[[ RECORDS SUPPLIED, beginning ]]

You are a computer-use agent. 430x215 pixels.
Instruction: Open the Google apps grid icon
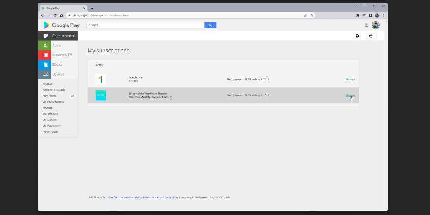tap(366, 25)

[[ RECORDS SUPPLIED, end ]]
[[ RECORDS SUPPLIED, beginning ]]

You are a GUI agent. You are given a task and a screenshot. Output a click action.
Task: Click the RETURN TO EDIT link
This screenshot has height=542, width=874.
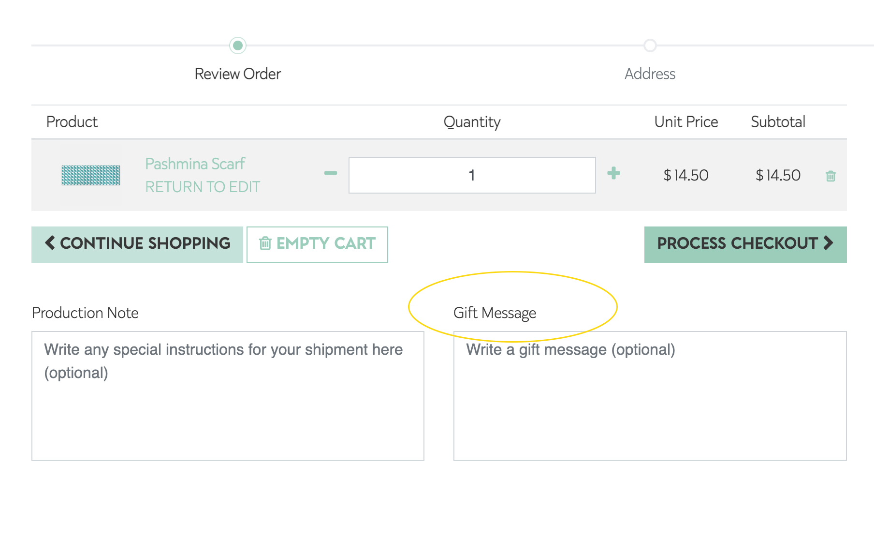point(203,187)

[[ RECORDS SUPPLIED, end ]]

Identify every line above that includes the word "agent", and show those lines.

You are a computer-use agent. 430x215 pixels.
You are a GUI agent. You are given a task and a screenshot. Output a click action.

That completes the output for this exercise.